◆ PROBLEM DETAILS: Rewrite the items below, changing every "Where should I click to" to "Where should I tap to" and leaving everything else as it is. Omit the pictures from your answer.

################

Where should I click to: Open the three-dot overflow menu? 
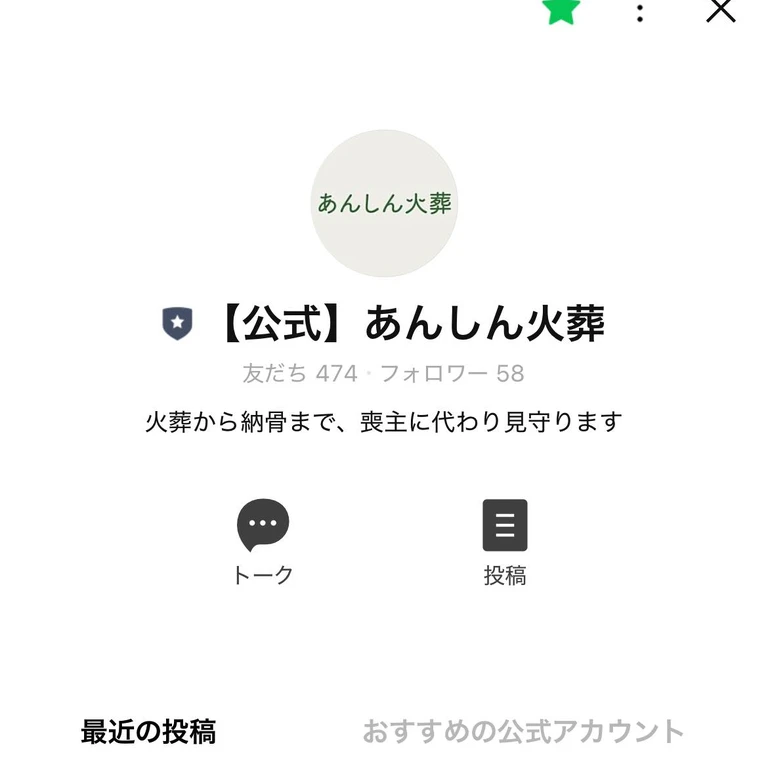click(x=640, y=13)
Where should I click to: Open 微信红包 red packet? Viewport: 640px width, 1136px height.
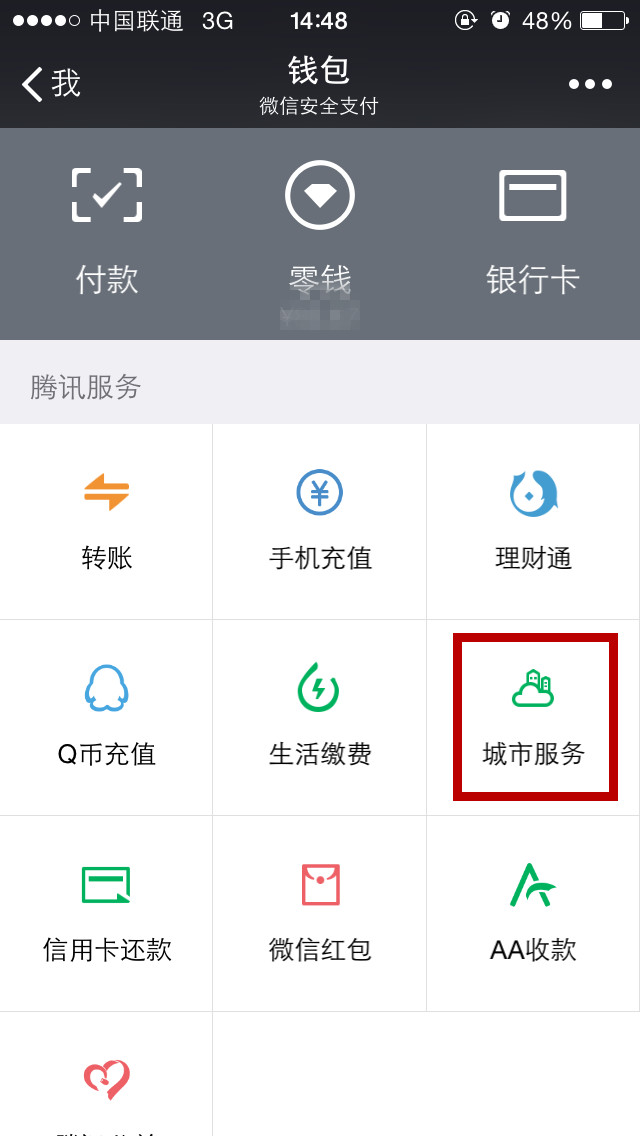tap(320, 912)
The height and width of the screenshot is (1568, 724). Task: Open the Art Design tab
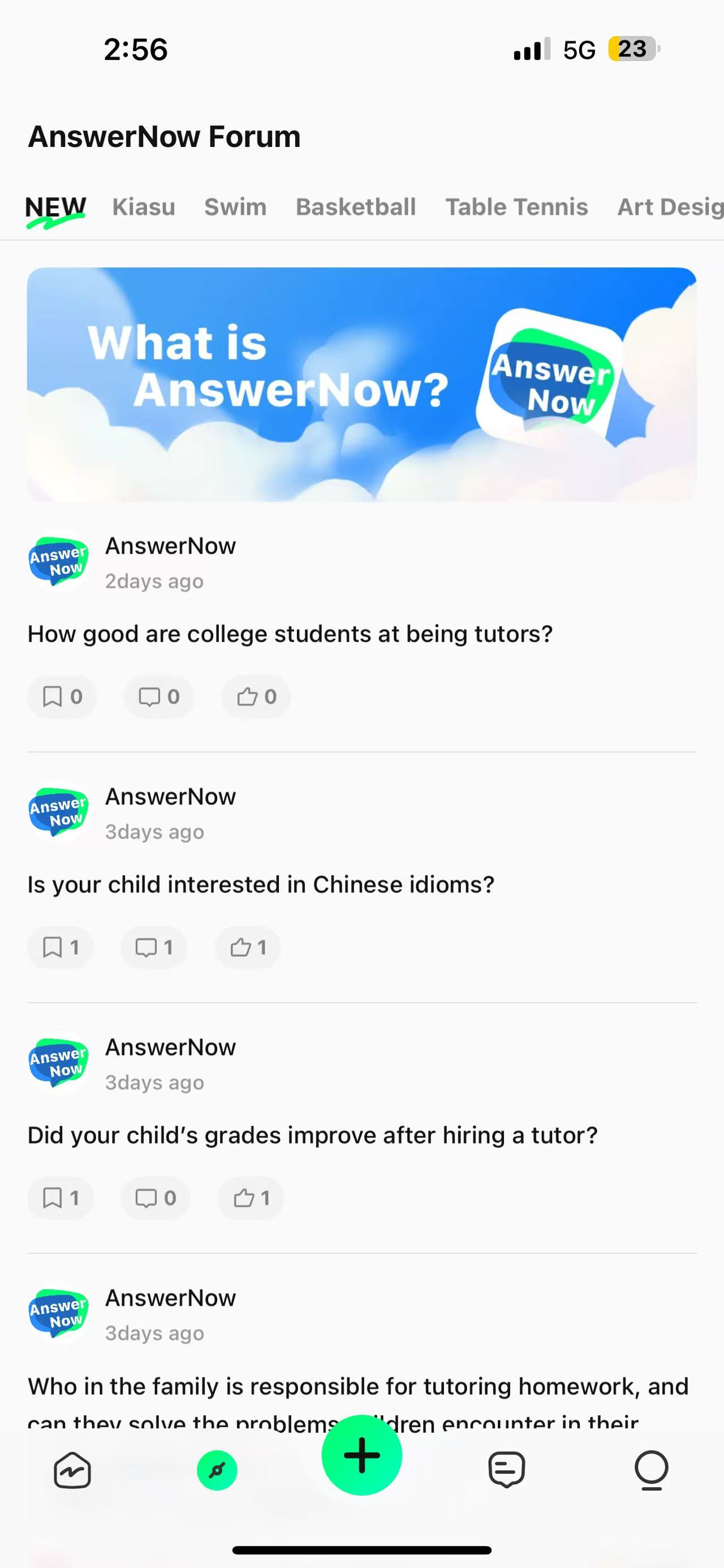[670, 207]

################

◆ WRITTEN ANSWER:
Where should I tap to: Open the three-dot overflow menu? 
click(x=640, y=13)
Where should I tap to: Open 微信红包 red packet? Viewport: 640px width, 1136px height.
tap(320, 912)
The height and width of the screenshot is (1568, 724). Task: Open the Art Design tab
[670, 207]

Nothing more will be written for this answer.